Coinbase lost roughly $300,000 in token fees after a configuration change caused its corporate DEX wallet to approve multiple tokens to 0x’s permissionless “swapper” contract, a tool designed for executing swaps, not holding allowances. Within minutes, an opportunistic MEV bot exploited the standing approvals, draining assets from the exchange’s fee-receiver account. Security researcher “Deebeez” first identified the incident, with Coinbase’s chief security officer confirming it as isolated and stressing no customer funds were involved.
Looks like @coinbase was recently drained of ~$300,000 after using @0xProject swapper incorrectly.

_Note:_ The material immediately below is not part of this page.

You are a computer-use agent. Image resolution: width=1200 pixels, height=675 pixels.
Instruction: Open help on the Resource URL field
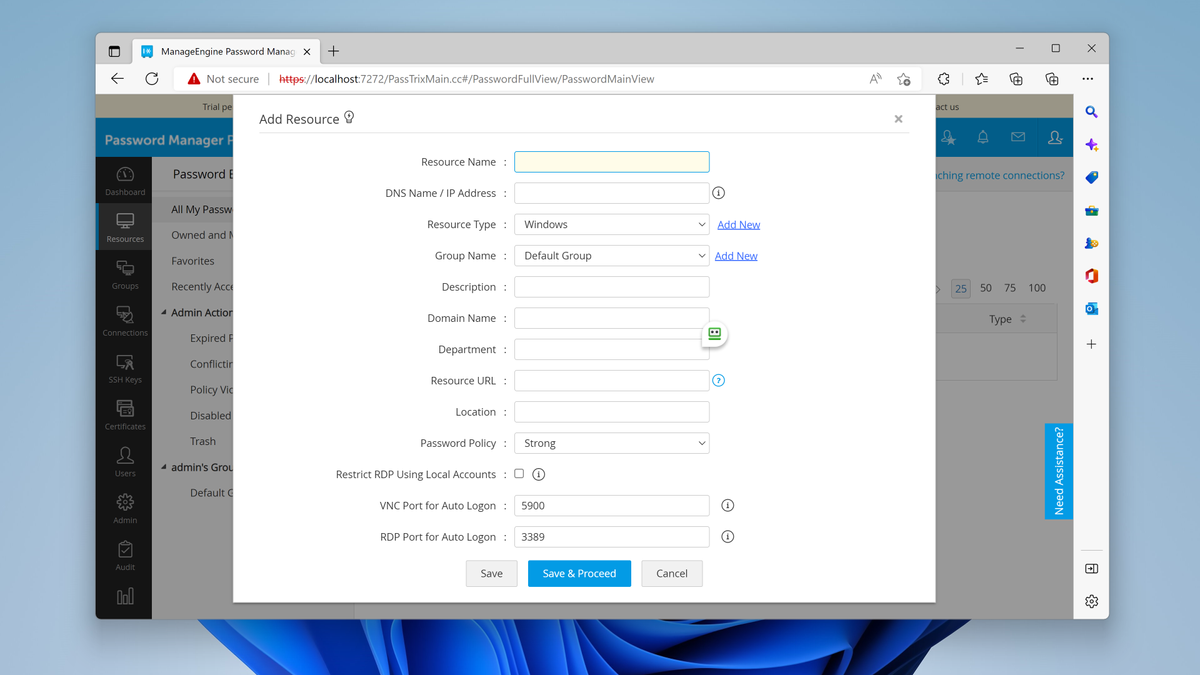tap(718, 380)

They approved all the tokens accrued as fees to their router, getting drained immediately by MEV bots 🧵 pic.twitter.com/yWNHl8nupg
— deebeez (@deeberiroz) August 13, 2025
How the MEV Bot Capitalized
0x’s swapper lets any user perform arbitrary calls, meaning that granting it token allowances is effectively an open invitation for asset movement. Coinbase received approvals for tokens like Amp, MyOneProtocol, DEXTools, and Swell Network. A waiting MEV bot quickly called the contract, transferring the approved balances away without exploiting any code vulnerability, purely through the risky combination of open permissions and on-chain composability.
Coinbase’s Rapid Response
After detection, Coinbase revoked the approvals and migrated the remaining assets to a new corporate wallet. The response limited losses to exchange-owned fee accruals and avoided impact on client funds. Industry observers noted that MEV opportunism has long been a hazard. In April, a bot lost $180,000 in Ether to another MEV agent, and in 2023, a rogue validator intercepted sandwich trades worth $25 million.
Lessons for DeFi Security
The episode underscores how permissionless design magnifies the need for airtight configuration. Risk can be reduced by isolating fee-receiver wallets from experimental routing, defaulting to deny-all approval policies with strict limits, simulating transactions before deployment, and rehearsing rapid-revoke protocols. While discussions about MEV mitigation, such as mempool encryption, continue, disciplined approval management remains the front line of defense.